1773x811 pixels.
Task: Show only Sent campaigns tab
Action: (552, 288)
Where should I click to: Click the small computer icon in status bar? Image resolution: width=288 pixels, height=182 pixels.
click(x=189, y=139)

════════════════════

### [Exercise goal]
The required output is every line from the one that holds "Where should I" through the last line of the listing above, retyped exactly and with nothing else.

### [Exercise answer]
Where should I click to: Click the small computer icon in status bar? Image resolution: width=288 pixels, height=182 pixels.
click(x=189, y=139)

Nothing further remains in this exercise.